On Defending Against Label Flipping Attacks on Malware Detection Systems

Rahim Taheri,Reza Javidan,Mohammad Shojafar,Zahra Pooranian,Ali Miri,Mauro Conti
DOI: https://doi.org/10.48550/arXiv.1908.04473
2020-06-16
Abstract:Label manipulation attacks are a subclass of data poisoning attacks in adversarial machine learning used against different applications, such as malware detection. These types of attacks represent a serious threat to detection systems in environments having high noise rate or uncertainty, such as complex networks and Internet of Thing (IoT). Recent work in the literature has suggested using the $K$-Nearest Neighboring (KNN) algorithm to defend against such attacks. However, such an approach can suffer from low to wrong detection accuracy. In this paper, we design an architecture to tackle the Android malware detection problem in IoT systems. We develop an attack mechanism based on Silhouette clustering method, modified for mobile Android platforms.

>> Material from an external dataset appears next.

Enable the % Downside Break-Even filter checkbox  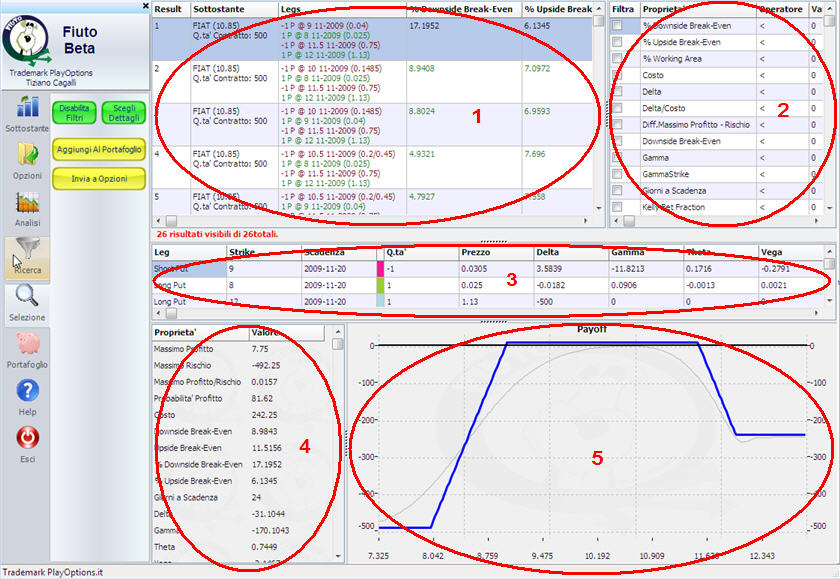coord(617,26)
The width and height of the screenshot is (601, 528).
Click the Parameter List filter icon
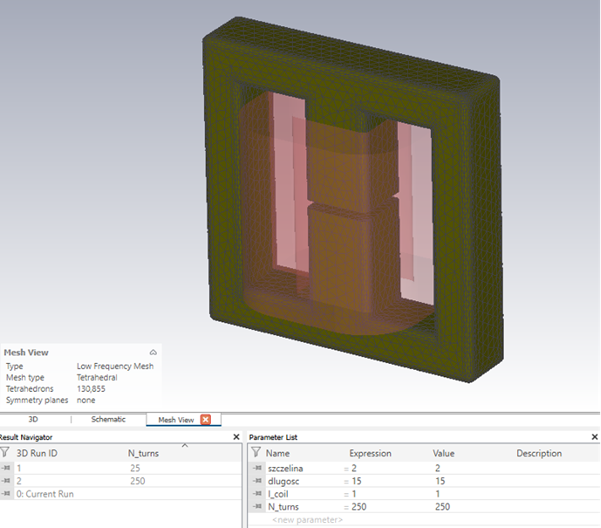click(x=255, y=453)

We proposed two Convolutional Neural Network (CNN)-type deep learning algorithms against this \emph{Silhouette Clustering-based Label Flipping Attack (SCLFA)}. We show the effectiveness of these two defense algorithms - \emph{Label-based Semi-supervised Defense (LSD)} and \emph{clustering-based Semi-supervised Defense (CSD)} - in correcting labels being attacked. We evaluate the performance of the proposed algorithms by varying the various machine learning parameters on three Android datasets: Drebin, Contagio, and Genome and three types of features: API, intent, and permission. Our evaluation shows that using random forest feature selection and varying ratios of features can result in an improvement of up to 19\% accuracy when compared with the state-of-the-art method in the literature.
Machine Learning,Artificial Intelligence
What problem does this paper attempt to address?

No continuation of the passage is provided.